◆ **WHAT YOU HAVE TO DO**
Copy each of the records exactly.
*** Block opens ***
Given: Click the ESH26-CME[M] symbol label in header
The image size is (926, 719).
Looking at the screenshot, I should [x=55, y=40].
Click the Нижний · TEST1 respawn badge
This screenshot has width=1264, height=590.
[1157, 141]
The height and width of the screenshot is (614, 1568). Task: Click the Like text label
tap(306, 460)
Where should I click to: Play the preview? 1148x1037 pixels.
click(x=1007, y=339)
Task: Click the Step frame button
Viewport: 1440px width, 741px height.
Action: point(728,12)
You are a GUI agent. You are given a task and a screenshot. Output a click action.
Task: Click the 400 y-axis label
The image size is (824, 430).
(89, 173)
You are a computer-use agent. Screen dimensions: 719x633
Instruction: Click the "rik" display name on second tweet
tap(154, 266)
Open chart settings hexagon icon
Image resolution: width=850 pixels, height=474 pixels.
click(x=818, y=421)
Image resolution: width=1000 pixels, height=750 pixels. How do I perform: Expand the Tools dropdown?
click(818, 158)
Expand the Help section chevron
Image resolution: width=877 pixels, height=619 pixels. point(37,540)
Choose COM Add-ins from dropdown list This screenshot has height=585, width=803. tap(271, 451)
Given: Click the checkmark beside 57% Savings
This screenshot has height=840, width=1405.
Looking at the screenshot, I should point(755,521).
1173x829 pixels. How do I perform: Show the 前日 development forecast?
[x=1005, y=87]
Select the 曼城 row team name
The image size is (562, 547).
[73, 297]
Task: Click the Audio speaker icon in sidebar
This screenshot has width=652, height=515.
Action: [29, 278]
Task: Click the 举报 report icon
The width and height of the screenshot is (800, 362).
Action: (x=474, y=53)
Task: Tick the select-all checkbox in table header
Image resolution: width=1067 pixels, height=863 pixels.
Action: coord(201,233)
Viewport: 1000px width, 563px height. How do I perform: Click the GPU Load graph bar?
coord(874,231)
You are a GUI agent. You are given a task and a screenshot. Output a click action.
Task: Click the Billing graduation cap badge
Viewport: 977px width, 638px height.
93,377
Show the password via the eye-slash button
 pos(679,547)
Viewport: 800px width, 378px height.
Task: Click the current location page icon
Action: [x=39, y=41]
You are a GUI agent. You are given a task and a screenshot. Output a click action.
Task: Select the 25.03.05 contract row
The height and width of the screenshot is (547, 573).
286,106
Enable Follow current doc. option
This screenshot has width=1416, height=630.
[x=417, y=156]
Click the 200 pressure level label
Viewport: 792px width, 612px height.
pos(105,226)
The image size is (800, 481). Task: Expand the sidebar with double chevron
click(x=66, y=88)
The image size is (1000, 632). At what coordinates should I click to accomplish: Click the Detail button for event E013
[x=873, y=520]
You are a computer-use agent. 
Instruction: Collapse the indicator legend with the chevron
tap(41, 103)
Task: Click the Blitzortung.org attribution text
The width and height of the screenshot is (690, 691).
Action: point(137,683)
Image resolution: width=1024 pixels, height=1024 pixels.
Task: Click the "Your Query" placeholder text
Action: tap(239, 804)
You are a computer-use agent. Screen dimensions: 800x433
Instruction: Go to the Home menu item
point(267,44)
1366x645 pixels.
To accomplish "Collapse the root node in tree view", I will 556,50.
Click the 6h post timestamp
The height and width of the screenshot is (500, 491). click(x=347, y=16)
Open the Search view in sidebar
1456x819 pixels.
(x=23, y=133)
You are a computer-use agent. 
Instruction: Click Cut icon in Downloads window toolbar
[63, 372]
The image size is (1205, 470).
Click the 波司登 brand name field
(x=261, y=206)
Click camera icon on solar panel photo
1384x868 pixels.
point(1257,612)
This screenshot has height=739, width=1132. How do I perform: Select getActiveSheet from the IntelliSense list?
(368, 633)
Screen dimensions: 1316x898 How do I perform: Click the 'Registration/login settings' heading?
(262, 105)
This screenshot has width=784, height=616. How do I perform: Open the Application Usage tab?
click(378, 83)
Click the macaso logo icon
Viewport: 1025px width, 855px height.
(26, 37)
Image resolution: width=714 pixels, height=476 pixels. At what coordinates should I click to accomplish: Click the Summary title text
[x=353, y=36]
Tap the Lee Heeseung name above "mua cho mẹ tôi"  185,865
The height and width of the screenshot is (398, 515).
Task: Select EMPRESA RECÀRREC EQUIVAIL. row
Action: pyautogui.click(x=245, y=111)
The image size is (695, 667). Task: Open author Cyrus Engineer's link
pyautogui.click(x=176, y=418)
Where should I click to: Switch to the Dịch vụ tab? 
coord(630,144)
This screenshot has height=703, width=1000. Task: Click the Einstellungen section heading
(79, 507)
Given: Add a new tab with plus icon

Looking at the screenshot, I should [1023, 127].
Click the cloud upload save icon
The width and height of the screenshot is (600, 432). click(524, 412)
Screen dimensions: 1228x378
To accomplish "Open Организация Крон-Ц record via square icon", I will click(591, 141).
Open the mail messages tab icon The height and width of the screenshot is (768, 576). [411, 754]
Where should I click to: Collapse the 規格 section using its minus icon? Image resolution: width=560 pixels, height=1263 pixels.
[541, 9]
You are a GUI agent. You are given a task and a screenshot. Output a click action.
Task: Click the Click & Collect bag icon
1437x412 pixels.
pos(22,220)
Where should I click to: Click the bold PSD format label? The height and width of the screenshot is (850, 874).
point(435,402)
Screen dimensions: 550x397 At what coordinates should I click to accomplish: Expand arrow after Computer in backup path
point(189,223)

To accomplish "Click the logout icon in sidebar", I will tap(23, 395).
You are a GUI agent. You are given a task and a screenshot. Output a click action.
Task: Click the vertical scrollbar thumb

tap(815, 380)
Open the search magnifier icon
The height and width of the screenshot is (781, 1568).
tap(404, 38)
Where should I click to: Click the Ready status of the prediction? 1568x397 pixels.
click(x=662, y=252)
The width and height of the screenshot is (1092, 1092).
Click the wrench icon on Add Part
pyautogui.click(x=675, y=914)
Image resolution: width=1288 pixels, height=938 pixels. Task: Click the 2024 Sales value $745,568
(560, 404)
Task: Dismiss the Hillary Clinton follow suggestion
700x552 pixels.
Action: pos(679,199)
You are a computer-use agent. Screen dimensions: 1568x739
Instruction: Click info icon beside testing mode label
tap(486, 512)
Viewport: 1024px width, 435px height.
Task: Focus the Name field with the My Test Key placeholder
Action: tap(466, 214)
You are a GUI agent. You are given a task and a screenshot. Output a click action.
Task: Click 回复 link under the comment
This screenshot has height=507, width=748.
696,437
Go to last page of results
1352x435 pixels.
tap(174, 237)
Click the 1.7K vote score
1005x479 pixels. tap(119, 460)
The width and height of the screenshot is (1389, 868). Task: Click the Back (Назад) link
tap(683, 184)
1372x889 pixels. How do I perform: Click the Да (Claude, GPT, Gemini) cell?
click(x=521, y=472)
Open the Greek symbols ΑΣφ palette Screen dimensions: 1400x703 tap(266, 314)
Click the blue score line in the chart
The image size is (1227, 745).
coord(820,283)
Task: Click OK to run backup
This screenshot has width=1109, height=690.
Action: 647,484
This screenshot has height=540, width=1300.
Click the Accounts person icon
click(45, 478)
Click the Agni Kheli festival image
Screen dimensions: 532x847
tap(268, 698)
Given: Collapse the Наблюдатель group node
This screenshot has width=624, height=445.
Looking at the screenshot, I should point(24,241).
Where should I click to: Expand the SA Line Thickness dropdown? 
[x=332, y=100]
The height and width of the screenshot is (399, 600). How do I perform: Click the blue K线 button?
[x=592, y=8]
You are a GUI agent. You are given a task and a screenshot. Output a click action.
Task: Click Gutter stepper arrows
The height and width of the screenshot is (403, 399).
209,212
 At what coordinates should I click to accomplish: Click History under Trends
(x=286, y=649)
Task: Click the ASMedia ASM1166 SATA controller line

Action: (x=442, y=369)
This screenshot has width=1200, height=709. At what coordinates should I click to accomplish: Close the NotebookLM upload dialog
*** Block closes ***
◆ **REPLY TO THE EXERCISE**
Given: Click the ESH26-CME[M] symbol label in header
The image size is (926, 719).
Looking at the screenshot, I should [x=55, y=40].
Click the Нижний · TEST1 respawn badge
This screenshot has width=1264, height=590.
[1157, 141]
The height and width of the screenshot is (614, 1568). Task: Click the Like text label
tap(306, 460)
Where should I click to: Play the preview? 1148x1037 pixels.
click(x=1007, y=339)
Task: Click the Step frame button
Viewport: 1440px width, 741px height.
Action: point(728,12)
You are a GUI agent. You are given a task and a screenshot. Output a click action.
Task: Click the 400 y-axis label
The image size is (824, 430).
(89, 173)
You are a computer-use agent. Screen dimensions: 719x633
Instruction: Click the "rik" display name on second tweet
tap(154, 266)
Open chart settings hexagon icon
Image resolution: width=850 pixels, height=474 pixels.
click(x=818, y=421)
Image resolution: width=1000 pixels, height=750 pixels. How do I perform: Expand the Tools dropdown?
click(818, 158)
Expand the Help section chevron
Image resolution: width=877 pixels, height=619 pixels. point(37,540)
Choose COM Add-ins from dropdown list This screenshot has height=585, width=803. tap(271, 451)
Given: Click the checkmark beside 57% Savings
This screenshot has height=840, width=1405.
Looking at the screenshot, I should point(755,521).
1173x829 pixels. How do I perform: Show the 前日 development forecast?
[x=1005, y=87]
Select the 曼城 row team name
The image size is (562, 547).
[73, 297]
Task: Click the Audio speaker icon in sidebar
This screenshot has width=652, height=515.
Action: [29, 278]
Task: Click the 举报 report icon
The width and height of the screenshot is (800, 362).
Action: (x=474, y=53)
Task: Tick the select-all checkbox in table header
Image resolution: width=1067 pixels, height=863 pixels.
Action: coord(201,233)
Viewport: 1000px width, 563px height. How do I perform: Click the GPU Load graph bar?
coord(874,231)
You are a GUI agent. You are given a task and a screenshot. Output a click action.
Task: Click the Billing graduation cap badge
Viewport: 977px width, 638px height.
93,377
Show the password via the eye-slash button
 pos(679,547)
Viewport: 800px width, 378px height.
Task: Click the current location page icon
Action: [x=39, y=41]
You are a GUI agent. You are given a task and a screenshot. Output a click action.
Task: Select the 25.03.05 contract row
The height and width of the screenshot is (547, 573).
286,106
Enable Follow current doc. option
This screenshot has width=1416, height=630.
[x=417, y=156]
Click the 200 pressure level label
Viewport: 792px width, 612px height.
pos(105,226)
The image size is (800, 481). Task: Expand the sidebar with double chevron
click(x=66, y=88)
The image size is (1000, 632). At what coordinates should I click to accomplish: Click the Detail button for event E013
[x=873, y=520]
You are a computer-use agent. 
Instruction: Collapse the indicator legend with the chevron
tap(41, 103)
Task: Click the Blitzortung.org attribution text
The width and height of the screenshot is (690, 691).
Action: point(137,683)
Image resolution: width=1024 pixels, height=1024 pixels.
Task: Click the "Your Query" placeholder text
Action: tap(239, 804)
You are a computer-use agent. Screen dimensions: 800x433
Instruction: Go to the Home menu item
point(267,44)
1366x645 pixels.
To accomplish "Collapse the root node in tree view", I will 556,50.
Click the 6h post timestamp
The height and width of the screenshot is (500, 491). click(x=347, y=16)
Open the Search view in sidebar
1456x819 pixels.
(x=23, y=133)
You are a computer-use agent. 
Instruction: Click Cut icon in Downloads window toolbar
[63, 372]
The image size is (1205, 470).
Click the 波司登 brand name field
(x=261, y=206)
Click camera icon on solar panel photo
1384x868 pixels.
point(1257,612)
This screenshot has height=739, width=1132. How do I perform: Select getActiveSheet from the IntelliSense list?
(368, 633)
Screen dimensions: 1316x898 How do I perform: Click the 'Registration/login settings' heading?
(262, 105)
This screenshot has width=784, height=616. How do I perform: Open the Application Usage tab?
click(378, 83)
Click the macaso logo icon
Viewport: 1025px width, 855px height.
(26, 37)
Image resolution: width=714 pixels, height=476 pixels. At what coordinates should I click to accomplish: Click the Summary title text
[x=353, y=36]
Tap the Lee Heeseung name above "mua cho mẹ tôi"  185,865
The height and width of the screenshot is (398, 515).
Task: Select EMPRESA RECÀRREC EQUIVAIL. row
Action: pyautogui.click(x=245, y=111)
The image size is (695, 667). Task: Open author Cyrus Engineer's link
pyautogui.click(x=176, y=418)
Where should I click to: Switch to the Dịch vụ tab? 
coord(630,144)
This screenshot has height=703, width=1000. Task: Click the Einstellungen section heading
(79, 507)
Given: Add a new tab with plus icon

Looking at the screenshot, I should [1023, 127].
Click the cloud upload save icon
The width and height of the screenshot is (600, 432). click(524, 412)
Screen dimensions: 1228x378
To accomplish "Open Организация Крон-Ц record via square icon", I will click(591, 141).
Open the mail messages tab icon The height and width of the screenshot is (768, 576). [411, 754]
Where should I click to: Collapse the 規格 section using its minus icon? Image resolution: width=560 pixels, height=1263 pixels.
[541, 9]
You are a GUI agent. You are given a task and a screenshot. Output a click action.
Task: Click the Click & Collect bag icon
1437x412 pixels.
pos(22,220)
Where should I click to: Click the bold PSD format label? The height and width of the screenshot is (850, 874).
point(435,402)
Screen dimensions: 550x397 At what coordinates should I click to accomplish: Expand arrow after Computer in backup path
point(189,223)

To accomplish "Click the logout icon in sidebar", I will tap(23, 395).
You are a GUI agent. You are given a task and a screenshot. Output a click action.
Task: Click the vertical scrollbar thumb

tap(815, 380)
Open the search magnifier icon
The height and width of the screenshot is (781, 1568).
tap(404, 38)
Where should I click to: Click the Ready status of the prediction? 1568x397 pixels.
click(x=662, y=252)
The width and height of the screenshot is (1092, 1092).
Click the wrench icon on Add Part
pyautogui.click(x=675, y=914)
Image resolution: width=1288 pixels, height=938 pixels. Task: Click the 2024 Sales value $745,568
(560, 404)
Task: Dismiss the Hillary Clinton follow suggestion
700x552 pixels.
Action: pos(679,199)
You are a computer-use agent. Screen dimensions: 1568x739
Instruction: Click info icon beside testing mode label
tap(486, 512)
Viewport: 1024px width, 435px height.
Task: Focus the Name field with the My Test Key placeholder
Action: tap(466, 214)
You are a GUI agent. You are given a task and a screenshot. Output a click action.
Task: Click 回复 link under the comment
This screenshot has height=507, width=748.
696,437
Go to last page of results
1352x435 pixels.
tap(174, 237)
Click the 1.7K vote score
1005x479 pixels. tap(119, 460)
The width and height of the screenshot is (1389, 868). Task: Click the Back (Назад) link
tap(683, 184)
1372x889 pixels. How do I perform: Click the Да (Claude, GPT, Gemini) cell?
click(x=521, y=472)
Open the Greek symbols ΑΣφ palette Screen dimensions: 1400x703 tap(266, 314)
Click the blue score line in the chart
The image size is (1227, 745).
coord(820,283)
Task: Click OK to run backup
This screenshot has width=1109, height=690.
Action: 647,484
This screenshot has height=540, width=1300.
Click the Accounts person icon
click(45, 478)
Click the Agni Kheli festival image
Screen dimensions: 532x847
tap(268, 698)
Given: Collapse the Наблюдатель group node
This screenshot has width=624, height=445.
Looking at the screenshot, I should point(24,241).
Where should I click to: Expand the SA Line Thickness dropdown? 
[x=332, y=100]
The height and width of the screenshot is (399, 600). How do I perform: Click the blue K线 button?
[x=592, y=8]
You are a GUI agent. You are given a task and a screenshot. Output a click action.
Task: Click Gutter stepper arrows
The height and width of the screenshot is (403, 399).
209,212
 At what coordinates should I click to accomplish: Click History under Trends
(x=286, y=649)
Task: Click the ASMedia ASM1166 SATA controller line

Action: (x=442, y=369)
This screenshot has width=1200, height=709. At what coordinates should I click to accomplish: Close the NotebookLM upload dialog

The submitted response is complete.